My back is drenched with sweat and the perspiration trickles down my spine one vertebra at a time. I seem to get into a care-free state of mind and begin to blur out my surroundings. Closing my worn-out eyes and feeling the striking beat shake every bone in my body starts to feel enjoyable. Feeling completely free and mindless, I realize I don’t need all the threatening drugs and alcohol to make my concert experience worthy at the moment, and gone out of my mind the next day, because I am having a good time with just a natural high.

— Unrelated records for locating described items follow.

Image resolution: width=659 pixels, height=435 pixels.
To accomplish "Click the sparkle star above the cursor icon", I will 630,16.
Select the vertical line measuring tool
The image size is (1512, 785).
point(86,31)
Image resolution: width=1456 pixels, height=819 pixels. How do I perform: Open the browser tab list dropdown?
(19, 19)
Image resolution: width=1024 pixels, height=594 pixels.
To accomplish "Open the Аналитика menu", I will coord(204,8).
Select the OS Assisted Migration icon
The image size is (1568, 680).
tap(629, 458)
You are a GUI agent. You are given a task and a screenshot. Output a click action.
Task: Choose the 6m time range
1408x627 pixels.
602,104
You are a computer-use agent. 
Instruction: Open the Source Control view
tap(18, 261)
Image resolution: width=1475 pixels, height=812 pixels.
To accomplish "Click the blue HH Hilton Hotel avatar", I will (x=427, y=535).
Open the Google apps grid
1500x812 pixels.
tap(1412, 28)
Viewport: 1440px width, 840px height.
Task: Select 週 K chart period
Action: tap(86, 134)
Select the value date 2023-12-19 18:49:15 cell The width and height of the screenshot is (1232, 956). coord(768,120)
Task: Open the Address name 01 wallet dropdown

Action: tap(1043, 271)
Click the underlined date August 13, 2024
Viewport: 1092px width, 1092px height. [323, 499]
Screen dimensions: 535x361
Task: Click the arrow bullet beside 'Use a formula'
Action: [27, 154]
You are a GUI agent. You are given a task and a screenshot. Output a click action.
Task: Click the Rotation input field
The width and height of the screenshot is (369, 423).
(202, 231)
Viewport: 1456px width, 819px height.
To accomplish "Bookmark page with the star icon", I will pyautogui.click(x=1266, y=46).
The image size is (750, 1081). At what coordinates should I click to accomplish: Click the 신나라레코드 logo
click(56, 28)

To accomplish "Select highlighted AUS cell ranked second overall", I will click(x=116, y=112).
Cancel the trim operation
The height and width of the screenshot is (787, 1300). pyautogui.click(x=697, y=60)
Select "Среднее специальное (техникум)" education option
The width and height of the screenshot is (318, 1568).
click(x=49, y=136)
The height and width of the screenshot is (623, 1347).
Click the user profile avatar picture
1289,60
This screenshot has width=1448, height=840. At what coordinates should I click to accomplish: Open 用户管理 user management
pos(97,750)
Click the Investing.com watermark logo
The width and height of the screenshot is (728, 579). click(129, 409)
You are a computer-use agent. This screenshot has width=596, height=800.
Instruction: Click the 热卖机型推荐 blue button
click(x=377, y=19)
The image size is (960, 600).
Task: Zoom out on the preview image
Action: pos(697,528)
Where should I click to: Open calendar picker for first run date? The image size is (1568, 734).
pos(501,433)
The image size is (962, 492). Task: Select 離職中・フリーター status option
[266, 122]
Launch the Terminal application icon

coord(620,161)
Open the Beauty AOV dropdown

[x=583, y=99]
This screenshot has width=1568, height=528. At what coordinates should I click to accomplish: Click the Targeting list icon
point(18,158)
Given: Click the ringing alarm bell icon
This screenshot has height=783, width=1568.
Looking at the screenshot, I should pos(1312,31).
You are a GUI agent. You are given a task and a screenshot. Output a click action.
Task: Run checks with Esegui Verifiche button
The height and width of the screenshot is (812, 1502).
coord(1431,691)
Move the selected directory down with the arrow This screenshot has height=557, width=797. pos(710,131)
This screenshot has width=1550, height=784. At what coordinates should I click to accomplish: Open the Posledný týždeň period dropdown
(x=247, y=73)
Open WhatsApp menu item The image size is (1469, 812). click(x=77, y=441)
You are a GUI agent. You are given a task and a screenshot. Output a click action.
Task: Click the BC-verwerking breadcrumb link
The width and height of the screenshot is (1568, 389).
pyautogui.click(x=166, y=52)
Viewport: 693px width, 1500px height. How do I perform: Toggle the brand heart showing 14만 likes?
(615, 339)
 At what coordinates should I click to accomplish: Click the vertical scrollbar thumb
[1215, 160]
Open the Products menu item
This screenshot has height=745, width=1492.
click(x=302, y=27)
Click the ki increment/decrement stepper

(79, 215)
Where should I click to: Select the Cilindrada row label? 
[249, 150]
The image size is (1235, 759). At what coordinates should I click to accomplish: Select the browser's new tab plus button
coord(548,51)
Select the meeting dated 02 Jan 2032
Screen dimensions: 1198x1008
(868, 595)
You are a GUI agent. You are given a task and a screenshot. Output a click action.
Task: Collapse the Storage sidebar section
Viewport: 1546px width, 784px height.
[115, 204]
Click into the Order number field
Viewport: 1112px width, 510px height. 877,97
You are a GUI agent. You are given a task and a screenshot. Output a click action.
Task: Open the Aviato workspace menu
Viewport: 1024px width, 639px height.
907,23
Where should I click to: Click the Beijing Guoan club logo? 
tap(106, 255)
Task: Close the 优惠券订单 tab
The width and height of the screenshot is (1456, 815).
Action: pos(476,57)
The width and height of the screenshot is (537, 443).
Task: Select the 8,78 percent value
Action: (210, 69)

As I check my phone for the first time, it shows it’s already past midnight. My dry throat feels like sandpaper and the inside of my ears are internally dead from all the loud noise. Sweat is now dried to my sticky skin and my eyes are red and itchy. My once good-looking hair is now in a frizzy mess on top of my aching head. I make the signal that I am ready to leave, for my energy level is gradually sinking.
Staggering out of the pounding theatre, a gust of chilly wind brushes against my warm body and leaves me with a cool sensation. The littered sidewalk where my journey began is now quiet and vacant, besides the overload of trash sprinkled along it. The air is still and even colder before, but it feels refreshing. As I can still make out the shrieks and cries of the fans inside and the hammering beat of the never-ending music, I grin and think exactly what I will say tomorrow at school when my friends ask me, “What did you do last night?”